### Provided data
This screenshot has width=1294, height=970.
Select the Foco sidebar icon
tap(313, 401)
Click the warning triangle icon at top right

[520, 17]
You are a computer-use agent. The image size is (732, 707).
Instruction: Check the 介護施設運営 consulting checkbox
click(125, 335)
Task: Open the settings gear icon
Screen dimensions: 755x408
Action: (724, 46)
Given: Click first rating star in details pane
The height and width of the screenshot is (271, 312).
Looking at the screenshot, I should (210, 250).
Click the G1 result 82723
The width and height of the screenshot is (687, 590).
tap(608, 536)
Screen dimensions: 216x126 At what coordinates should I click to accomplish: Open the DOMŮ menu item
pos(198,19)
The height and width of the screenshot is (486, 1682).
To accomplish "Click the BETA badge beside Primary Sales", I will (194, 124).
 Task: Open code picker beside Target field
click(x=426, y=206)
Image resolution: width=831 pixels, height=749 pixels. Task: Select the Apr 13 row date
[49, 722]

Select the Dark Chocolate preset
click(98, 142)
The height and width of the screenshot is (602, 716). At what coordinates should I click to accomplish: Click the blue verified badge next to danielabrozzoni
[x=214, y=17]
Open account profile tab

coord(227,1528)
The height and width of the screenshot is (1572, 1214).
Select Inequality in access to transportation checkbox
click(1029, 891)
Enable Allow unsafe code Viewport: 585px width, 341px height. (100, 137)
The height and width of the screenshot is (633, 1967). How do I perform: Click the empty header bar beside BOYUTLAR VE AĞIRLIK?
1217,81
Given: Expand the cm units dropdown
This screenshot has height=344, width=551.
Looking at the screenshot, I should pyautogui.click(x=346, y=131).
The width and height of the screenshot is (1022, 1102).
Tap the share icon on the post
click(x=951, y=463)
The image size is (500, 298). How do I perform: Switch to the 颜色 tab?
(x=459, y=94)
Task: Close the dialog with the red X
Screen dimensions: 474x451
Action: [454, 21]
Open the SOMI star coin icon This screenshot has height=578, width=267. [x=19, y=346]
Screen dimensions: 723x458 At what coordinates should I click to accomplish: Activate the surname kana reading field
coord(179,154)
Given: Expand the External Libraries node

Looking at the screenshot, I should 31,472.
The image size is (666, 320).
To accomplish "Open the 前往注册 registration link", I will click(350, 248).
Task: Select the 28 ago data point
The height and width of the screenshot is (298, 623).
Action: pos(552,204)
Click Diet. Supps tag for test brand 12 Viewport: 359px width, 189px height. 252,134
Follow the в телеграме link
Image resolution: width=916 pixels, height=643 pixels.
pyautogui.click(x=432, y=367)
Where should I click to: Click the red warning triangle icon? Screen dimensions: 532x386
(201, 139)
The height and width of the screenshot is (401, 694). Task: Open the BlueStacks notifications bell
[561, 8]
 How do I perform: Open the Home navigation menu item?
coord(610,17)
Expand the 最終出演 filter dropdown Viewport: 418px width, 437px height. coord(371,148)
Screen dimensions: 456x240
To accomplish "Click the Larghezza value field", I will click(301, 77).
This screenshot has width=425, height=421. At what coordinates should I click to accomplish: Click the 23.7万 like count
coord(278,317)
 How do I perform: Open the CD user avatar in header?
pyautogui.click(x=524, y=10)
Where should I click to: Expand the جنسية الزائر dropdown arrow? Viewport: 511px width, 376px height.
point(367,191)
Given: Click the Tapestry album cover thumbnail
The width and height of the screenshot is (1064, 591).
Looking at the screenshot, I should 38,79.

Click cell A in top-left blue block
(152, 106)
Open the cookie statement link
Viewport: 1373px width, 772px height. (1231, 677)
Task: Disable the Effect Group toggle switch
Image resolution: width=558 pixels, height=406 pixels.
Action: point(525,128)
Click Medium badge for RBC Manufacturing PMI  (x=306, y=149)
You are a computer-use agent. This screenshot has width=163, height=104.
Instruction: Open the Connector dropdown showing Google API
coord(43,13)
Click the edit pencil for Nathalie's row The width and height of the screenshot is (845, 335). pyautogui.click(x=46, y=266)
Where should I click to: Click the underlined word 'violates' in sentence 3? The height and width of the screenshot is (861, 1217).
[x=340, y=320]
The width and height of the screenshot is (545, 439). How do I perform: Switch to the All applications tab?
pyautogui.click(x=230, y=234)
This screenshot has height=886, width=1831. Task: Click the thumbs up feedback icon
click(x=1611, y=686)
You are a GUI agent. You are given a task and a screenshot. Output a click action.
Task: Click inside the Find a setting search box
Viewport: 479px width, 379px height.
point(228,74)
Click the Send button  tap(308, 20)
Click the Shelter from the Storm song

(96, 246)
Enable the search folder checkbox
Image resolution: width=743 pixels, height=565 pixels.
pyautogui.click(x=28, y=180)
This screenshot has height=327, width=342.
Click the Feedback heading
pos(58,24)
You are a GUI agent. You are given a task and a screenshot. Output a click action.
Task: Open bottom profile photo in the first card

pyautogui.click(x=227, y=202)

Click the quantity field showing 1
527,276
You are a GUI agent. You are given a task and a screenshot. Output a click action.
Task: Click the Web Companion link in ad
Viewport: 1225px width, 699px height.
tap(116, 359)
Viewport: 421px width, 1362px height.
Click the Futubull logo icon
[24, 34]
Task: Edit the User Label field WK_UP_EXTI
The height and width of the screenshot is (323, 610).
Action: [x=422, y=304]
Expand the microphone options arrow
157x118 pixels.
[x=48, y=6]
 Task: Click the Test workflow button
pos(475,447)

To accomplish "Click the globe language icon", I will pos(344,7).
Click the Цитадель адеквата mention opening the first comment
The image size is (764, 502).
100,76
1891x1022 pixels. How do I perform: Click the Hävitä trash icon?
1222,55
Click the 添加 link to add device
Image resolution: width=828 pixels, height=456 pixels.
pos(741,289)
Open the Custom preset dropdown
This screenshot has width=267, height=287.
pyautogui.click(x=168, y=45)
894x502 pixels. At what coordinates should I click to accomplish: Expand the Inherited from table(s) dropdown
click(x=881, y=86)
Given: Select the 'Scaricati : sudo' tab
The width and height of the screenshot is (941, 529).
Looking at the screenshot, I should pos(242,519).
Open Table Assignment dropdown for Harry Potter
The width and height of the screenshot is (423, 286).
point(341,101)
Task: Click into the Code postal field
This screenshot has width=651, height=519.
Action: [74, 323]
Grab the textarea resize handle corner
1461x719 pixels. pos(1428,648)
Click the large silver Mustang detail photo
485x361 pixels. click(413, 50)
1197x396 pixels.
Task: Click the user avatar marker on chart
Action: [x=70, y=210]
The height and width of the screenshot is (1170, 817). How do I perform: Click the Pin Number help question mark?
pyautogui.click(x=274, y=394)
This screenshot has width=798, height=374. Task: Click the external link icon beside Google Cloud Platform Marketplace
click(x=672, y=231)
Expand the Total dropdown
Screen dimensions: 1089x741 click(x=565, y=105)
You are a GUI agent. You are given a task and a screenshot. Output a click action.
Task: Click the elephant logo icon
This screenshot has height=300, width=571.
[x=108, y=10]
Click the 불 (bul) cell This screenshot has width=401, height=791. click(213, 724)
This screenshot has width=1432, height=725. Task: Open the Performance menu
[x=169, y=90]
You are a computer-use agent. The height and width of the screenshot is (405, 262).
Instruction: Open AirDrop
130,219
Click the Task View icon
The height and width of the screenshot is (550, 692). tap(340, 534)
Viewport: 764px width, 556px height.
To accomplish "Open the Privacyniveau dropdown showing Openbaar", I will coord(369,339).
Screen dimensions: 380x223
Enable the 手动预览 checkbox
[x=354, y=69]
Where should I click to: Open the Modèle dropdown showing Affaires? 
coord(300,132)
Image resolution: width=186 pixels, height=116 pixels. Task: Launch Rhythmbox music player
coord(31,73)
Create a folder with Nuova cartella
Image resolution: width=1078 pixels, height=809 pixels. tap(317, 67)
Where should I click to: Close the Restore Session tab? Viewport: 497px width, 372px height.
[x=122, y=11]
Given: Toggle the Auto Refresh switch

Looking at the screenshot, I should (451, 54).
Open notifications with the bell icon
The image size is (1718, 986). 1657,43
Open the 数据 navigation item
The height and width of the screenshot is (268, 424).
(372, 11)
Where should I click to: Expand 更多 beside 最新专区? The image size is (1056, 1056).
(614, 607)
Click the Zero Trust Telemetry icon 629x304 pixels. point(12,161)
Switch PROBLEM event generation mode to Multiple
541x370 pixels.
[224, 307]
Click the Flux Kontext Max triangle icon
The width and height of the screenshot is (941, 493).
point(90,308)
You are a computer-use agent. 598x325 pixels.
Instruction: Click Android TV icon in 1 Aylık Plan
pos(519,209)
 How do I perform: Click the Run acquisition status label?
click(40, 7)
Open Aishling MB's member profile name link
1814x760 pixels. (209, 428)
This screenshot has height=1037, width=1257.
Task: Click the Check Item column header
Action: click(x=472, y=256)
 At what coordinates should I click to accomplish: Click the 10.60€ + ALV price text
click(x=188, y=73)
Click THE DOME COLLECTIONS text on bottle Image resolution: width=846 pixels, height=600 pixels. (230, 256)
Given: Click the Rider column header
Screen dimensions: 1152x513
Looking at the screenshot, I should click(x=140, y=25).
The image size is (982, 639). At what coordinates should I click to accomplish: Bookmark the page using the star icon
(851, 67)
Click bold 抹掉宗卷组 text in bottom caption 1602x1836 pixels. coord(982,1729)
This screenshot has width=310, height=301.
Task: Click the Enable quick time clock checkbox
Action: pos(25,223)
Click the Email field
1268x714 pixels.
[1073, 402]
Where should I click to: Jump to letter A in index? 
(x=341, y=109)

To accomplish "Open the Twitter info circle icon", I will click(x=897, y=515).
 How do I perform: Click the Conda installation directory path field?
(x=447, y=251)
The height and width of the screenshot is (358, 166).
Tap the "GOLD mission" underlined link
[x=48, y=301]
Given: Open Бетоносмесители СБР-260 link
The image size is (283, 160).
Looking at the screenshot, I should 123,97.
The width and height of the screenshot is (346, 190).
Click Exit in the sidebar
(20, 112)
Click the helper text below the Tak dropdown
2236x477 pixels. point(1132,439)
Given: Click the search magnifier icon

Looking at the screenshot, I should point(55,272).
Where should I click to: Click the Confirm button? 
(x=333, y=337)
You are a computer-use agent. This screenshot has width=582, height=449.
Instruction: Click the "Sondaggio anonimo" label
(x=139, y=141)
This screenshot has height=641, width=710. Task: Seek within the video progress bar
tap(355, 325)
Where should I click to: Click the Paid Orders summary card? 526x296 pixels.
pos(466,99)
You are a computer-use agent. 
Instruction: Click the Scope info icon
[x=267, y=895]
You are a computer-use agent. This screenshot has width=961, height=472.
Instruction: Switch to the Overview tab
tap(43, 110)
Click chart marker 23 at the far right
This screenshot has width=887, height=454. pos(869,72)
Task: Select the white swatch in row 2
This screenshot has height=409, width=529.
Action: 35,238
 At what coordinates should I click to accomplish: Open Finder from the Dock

### What this task involves
Beginning with the first line above, could you copy every line exactly, up to and including the one with "Given: Click first"?

### Response
This screenshot has width=1294, height=970.
Select the Foco sidebar icon
tap(313, 401)
Click the warning triangle icon at top right

[520, 17]
You are a computer-use agent. The image size is (732, 707).
Instruction: Check the 介護施設運営 consulting checkbox
click(125, 335)
Task: Open the settings gear icon
Screen dimensions: 755x408
Action: (724, 46)
Given: Click first rating star in details pane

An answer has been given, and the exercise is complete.